[WHAT IS REQUIRED] In the material below, the line holding "Click navigate icon for 幸せを願う贈り物 quest" and every line after it should be reproduced exactly, please, with pictures omitted.

=== Begin Enclosure ===

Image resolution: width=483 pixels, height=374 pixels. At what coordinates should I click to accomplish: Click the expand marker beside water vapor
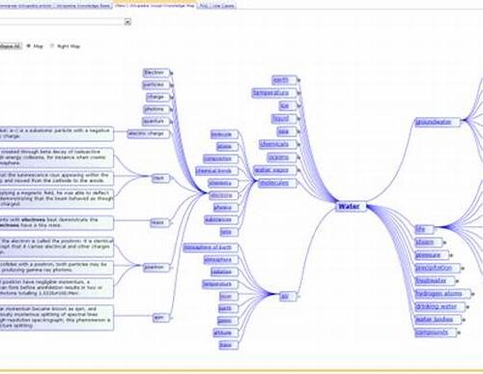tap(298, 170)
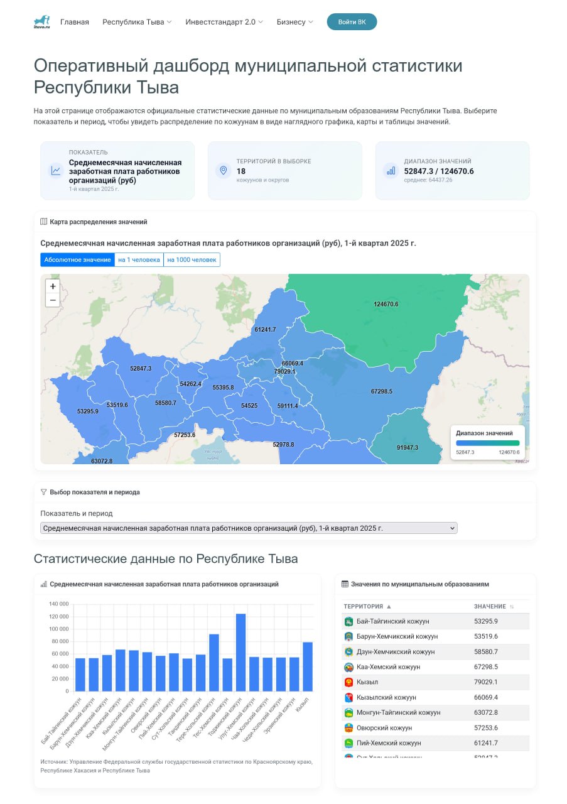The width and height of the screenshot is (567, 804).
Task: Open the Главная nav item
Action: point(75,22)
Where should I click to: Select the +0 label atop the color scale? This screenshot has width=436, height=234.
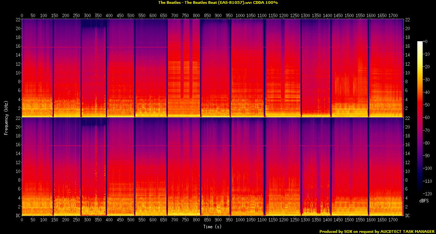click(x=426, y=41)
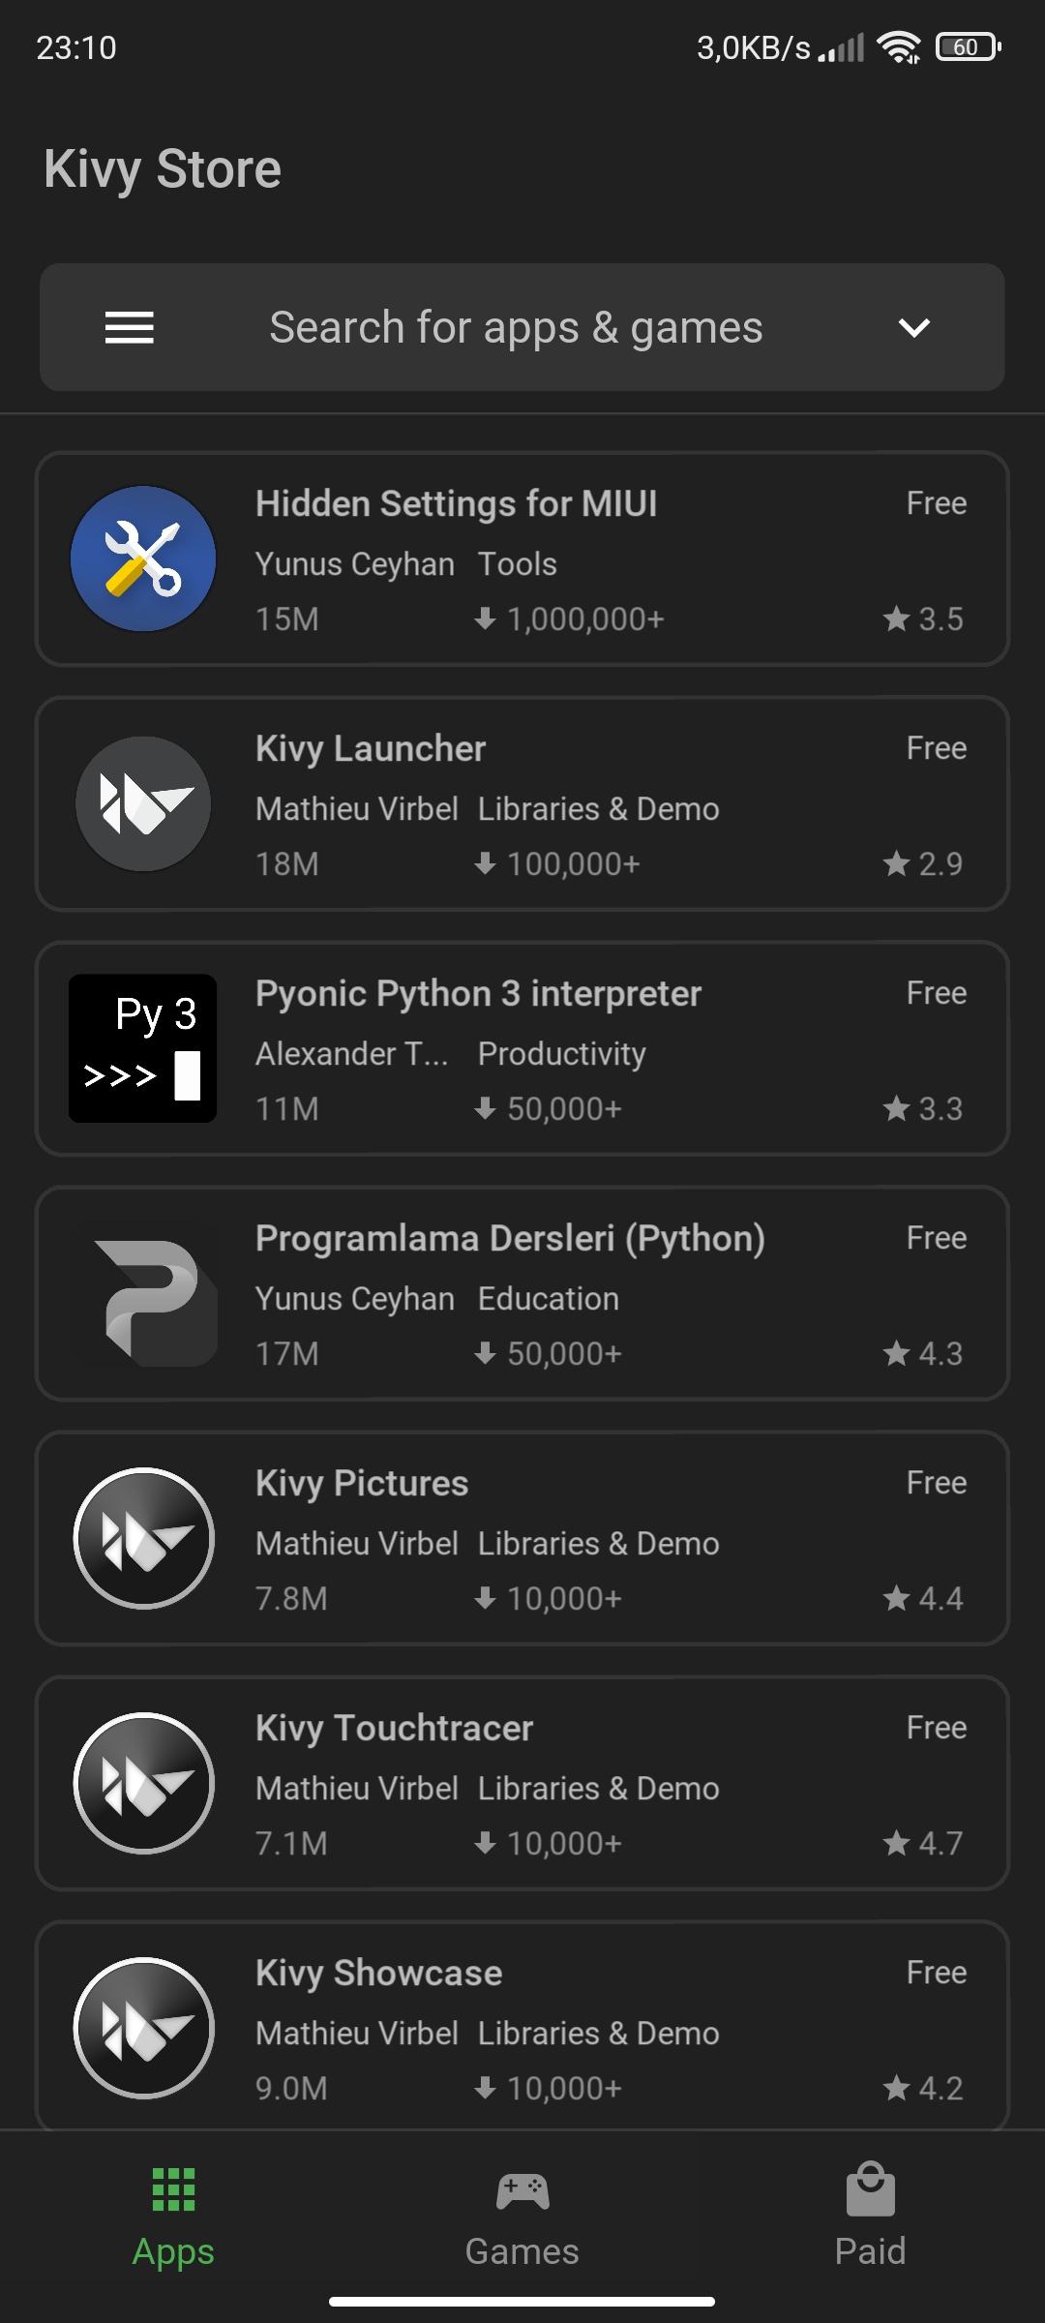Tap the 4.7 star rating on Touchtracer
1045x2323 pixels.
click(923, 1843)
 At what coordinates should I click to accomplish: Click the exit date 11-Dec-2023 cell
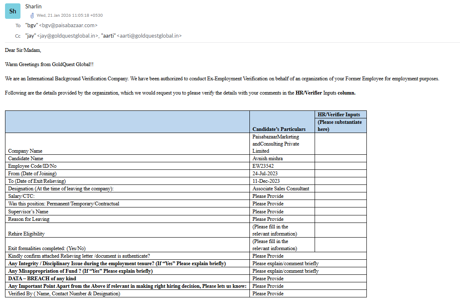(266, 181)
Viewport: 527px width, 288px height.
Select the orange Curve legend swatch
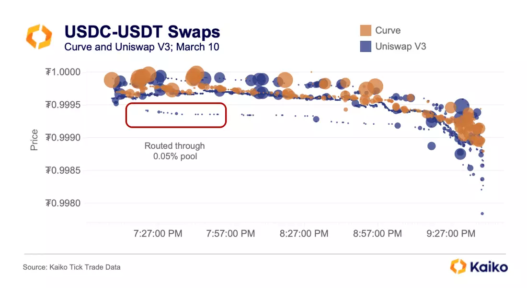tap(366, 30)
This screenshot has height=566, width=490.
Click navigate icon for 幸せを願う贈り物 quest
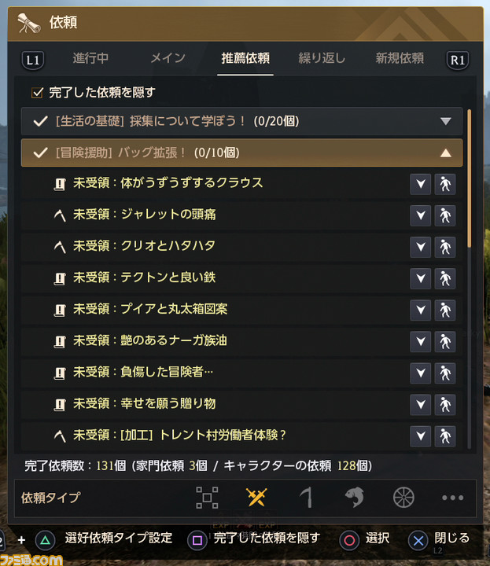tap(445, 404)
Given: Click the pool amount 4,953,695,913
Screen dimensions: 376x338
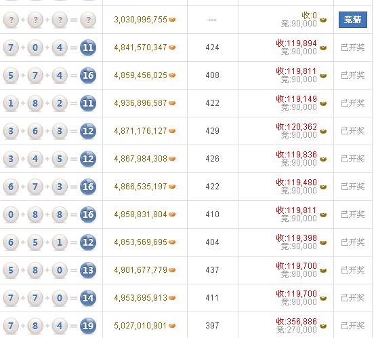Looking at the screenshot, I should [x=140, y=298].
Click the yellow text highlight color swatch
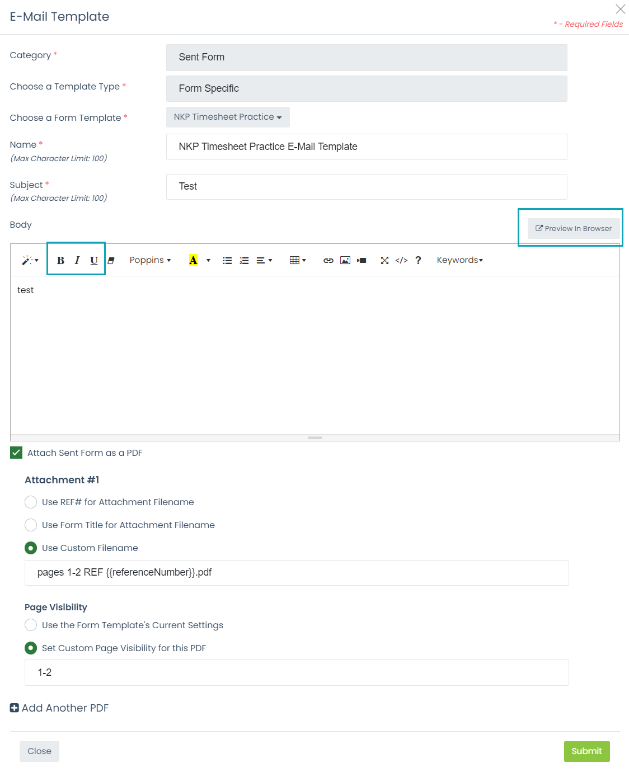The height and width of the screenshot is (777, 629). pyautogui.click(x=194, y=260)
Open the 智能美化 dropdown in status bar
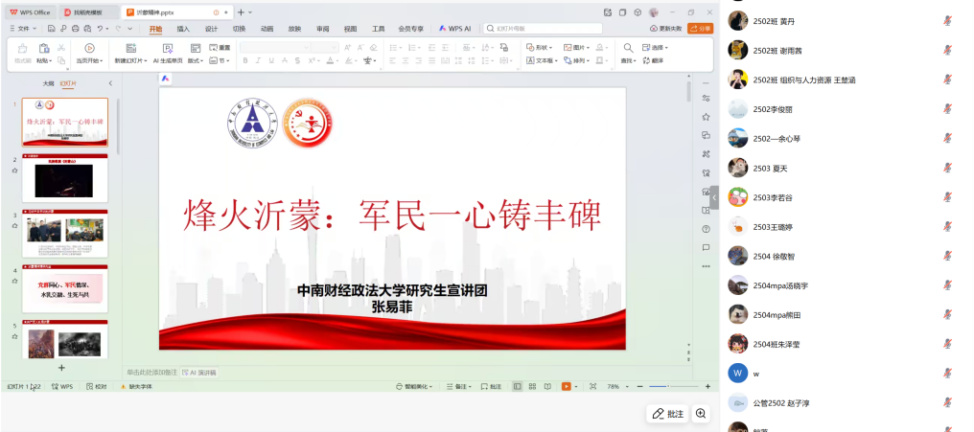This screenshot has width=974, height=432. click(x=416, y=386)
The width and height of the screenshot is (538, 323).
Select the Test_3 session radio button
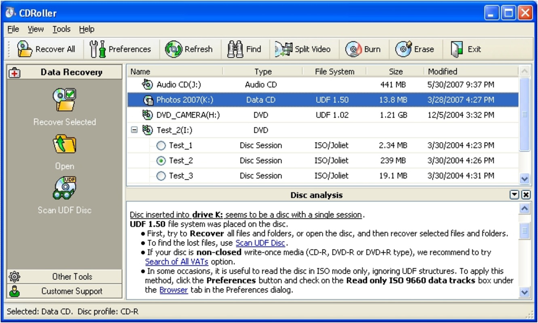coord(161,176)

=== End Enclosure ===

[EXERCISE RESPONSE]
Click navigate icon for 幸せを願う贈り物 quest
tap(445, 404)
Given: Click the pool amount 4,953,695,913
Screen dimensions: 376x338
Looking at the screenshot, I should [x=140, y=298].
Click the yellow text highlight color swatch
The height and width of the screenshot is (777, 629). pyautogui.click(x=194, y=260)
Open the 智能美化 dropdown in status bar
This screenshot has width=974, height=432. click(x=416, y=386)
The width and height of the screenshot is (538, 323).
Select the Test_3 session radio button
coord(161,176)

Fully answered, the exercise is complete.